凸版印刷が進める仮想テレポーテーションとは?遠隔から買い物をリアルに体験
リアルと仮想店舗つなぐ
凸版印刷は、研究を進めている「IoA(能力のインターネット)仮想テレポーテーション技術」や仮想現実(VR)を活用した遠隔体験の実証実験を次々と展開している。中でも買い物の遠隔体験は、新型コロナウイルス感染拡大で外出・移動に制限がある状況で活躍に期待がかかる。身体的な理由や地理的制約など、コロナ禍以外にも自由に買い物を楽しめない人は少なくない。よりリアルな体験を遠隔で楽しめる仕組みは喜ばれそうだ。
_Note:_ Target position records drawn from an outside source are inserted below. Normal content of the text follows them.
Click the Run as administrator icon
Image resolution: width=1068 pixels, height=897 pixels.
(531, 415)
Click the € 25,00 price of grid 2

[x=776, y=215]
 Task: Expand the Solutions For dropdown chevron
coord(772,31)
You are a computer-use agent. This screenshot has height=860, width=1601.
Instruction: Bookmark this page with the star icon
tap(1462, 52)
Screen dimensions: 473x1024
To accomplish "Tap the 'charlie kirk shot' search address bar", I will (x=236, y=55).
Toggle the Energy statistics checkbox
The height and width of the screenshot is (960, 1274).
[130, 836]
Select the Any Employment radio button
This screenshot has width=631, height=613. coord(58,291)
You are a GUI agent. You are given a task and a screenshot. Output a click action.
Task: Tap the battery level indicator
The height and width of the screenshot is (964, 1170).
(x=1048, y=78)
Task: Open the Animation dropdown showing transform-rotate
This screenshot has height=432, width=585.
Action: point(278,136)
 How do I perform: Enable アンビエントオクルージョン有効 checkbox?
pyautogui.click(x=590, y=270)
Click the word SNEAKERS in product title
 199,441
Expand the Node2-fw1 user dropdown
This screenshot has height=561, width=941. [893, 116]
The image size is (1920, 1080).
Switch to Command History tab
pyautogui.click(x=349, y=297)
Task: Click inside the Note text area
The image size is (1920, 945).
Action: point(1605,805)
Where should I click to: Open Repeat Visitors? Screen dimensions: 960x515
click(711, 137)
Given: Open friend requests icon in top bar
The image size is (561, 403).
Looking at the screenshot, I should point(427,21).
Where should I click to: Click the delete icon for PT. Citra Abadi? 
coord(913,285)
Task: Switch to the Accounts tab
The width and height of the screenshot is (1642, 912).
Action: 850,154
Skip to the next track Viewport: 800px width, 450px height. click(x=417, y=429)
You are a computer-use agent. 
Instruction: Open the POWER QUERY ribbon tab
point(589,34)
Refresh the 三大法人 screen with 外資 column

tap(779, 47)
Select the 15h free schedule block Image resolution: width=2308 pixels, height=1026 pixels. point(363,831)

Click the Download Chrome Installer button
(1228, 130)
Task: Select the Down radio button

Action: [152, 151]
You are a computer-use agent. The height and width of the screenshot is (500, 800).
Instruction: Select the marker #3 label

IoA仮想テレポーテーション技術の活用は、コロナ禍以前から凸版が力を入れてきたテーマだ。遠隔地からロボットや端末などを操作して人間の能力の拡張を図る仕組みは、働き方改革や地方創生などさまざまな課題解決につながる。電子商取引(EC)が一気に浸透した購買体験も対象の一つだ。
凸版は、IoA仮想テレポーテーション技術を使った買い物サービス「IoAショッピング」を開発。実店舗にあるアバター(分身)ロボットの遠隔操作と、スマートフォンから接続できるバーチャル店舗でのアバター操作を自由に切り替えでき、ウインドーショッピングのような実店舗でなければ難しい体験を再現可能にした。
3月にはベータ・ジャパン(東京都千代田区)と共同で実証実験を実施。ベータ・ジャパンの都内の店舗と、バーチャル空間に店舗を再現した「バーチャルb8ta」をリンクしてサービスを提供した。
バーチャル店舗内では気になる製品の3次元(3D)モデルを見るだけでなく、実店舗にいる店員から説明を受けたり、アバターロボットのカメラを通して現物を確認したりできる。実店舗の人工知能(AI)カメラを通じて、店内にいる人やロボットの位置情報もバーチャル店舗に反映することで、二つの店舗の連続性を高めている。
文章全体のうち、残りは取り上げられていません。